Jamie Woon, "Sharpness"

Jamie Woon released one excellent single and album — that's "Night Air" and Mirrorwriting, respectively — early this decade before dropping off the face of the planet, and it's a pleasure to have him back. He's a gentle, deft vocalist, and a savvy songwriter to boot. (Mirrorwriting was ahead of its time, coming two years ahead of the subtle, emotive electro-pop wave that swept the UK.) "Sharpness" isn't as innovative, but it's grown and sexy and irresistible — the kind of music Robin Thicke would give his left foot to write and sing again. Bring on the Woonaissance!

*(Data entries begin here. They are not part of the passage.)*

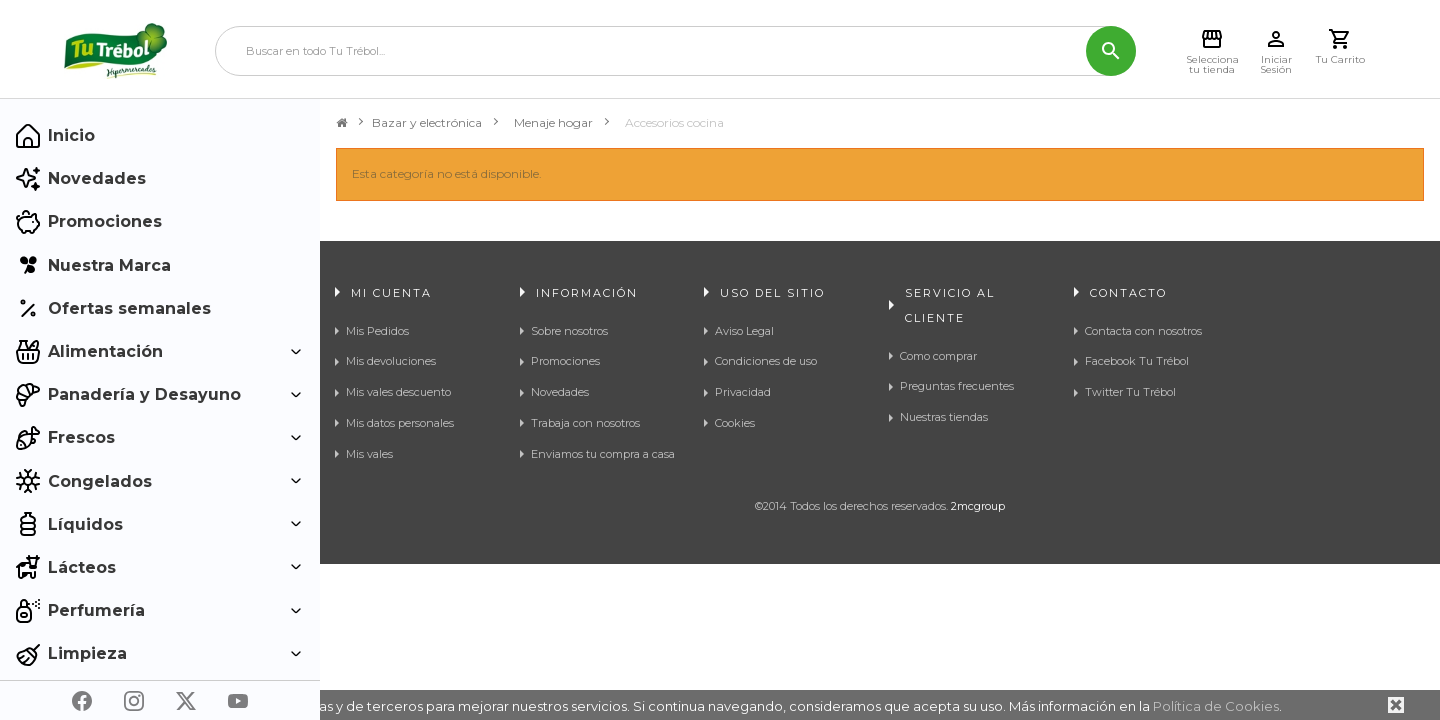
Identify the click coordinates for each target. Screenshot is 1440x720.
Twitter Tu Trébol (1130, 392)
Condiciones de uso (766, 361)
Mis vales (369, 454)
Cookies (735, 423)
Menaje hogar (553, 122)
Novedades (560, 392)
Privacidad (743, 392)
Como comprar (938, 356)
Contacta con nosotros (1143, 331)
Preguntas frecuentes (957, 386)
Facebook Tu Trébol (1137, 361)
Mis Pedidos (377, 331)
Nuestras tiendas (944, 417)
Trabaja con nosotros (585, 423)
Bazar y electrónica (427, 122)
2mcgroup (978, 576)
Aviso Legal (744, 331)
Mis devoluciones (391, 361)
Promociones (565, 361)
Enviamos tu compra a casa (603, 454)
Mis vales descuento (398, 392)
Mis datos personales (400, 423)
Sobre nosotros (569, 331)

Lianne La Havas, "Green & Gold"

I can't get enough of Lianne La Havas' second album, Blood — it's personable, placid pop-soul, the sort of thing I'd love to hear from Alicia Keys if she ever manages to rediscover her chill and subtlety again. "Green & Gold" is a song about family, about heritage, about searching and finding yourself in the world and people around you. It's like a miniaturized musical origin story, and when I listen to it I feel like I'm meeting someone new — a thoughtful and interesting friend.

Martin Courtney, "Vestiges"

After giving some shine to Courtney's Real Estate bandmate last week, I almost feel obliged to give his debut solo single a moment. It helps that the song is a total joy, languid and suburban and reflective. It might not be a great fit in Build Mode — Ducktails has the Simlish corner on lock, if you recall — but it'll sound lovely on a walk by your old high school while you're visiting your parents.

Small Black, "Boys Life"

Small Black just escaped chillwave's event horizon at the start of the decade, and they've kept on churning out synth-pop and alt-R&B ever since. "Boys Life" is my favorite thing they've ever done, colorful and propulsive. I might not remember this song in six months — hey, just being honest! — but it's going to sound great outside during these last few weeks of summer.

Titus Andronicus, "Fired Up"

And if you want something with a little more permanence — something more than a summer trifle — here's Titus Andronicus, burning down the New Jersey Turnpike and leaving destruction in their wake. There's plenty of music worth highlighting on The Most Lamentable Tragedy, which I reviewed last week, but this is the song I can't shake. There's so much detail, intensity, and passion jammed into this thing: Owen Pallett's string arrangement, Patrick Stickles' roaring vocal take, the layers of chanting and chimes and stuff that fuels the song's climax. I always leave it feeling exhausted and inspired, the same way I do when I finish the album as a whole. It'll prepare you for a weekend of revelry, I promise.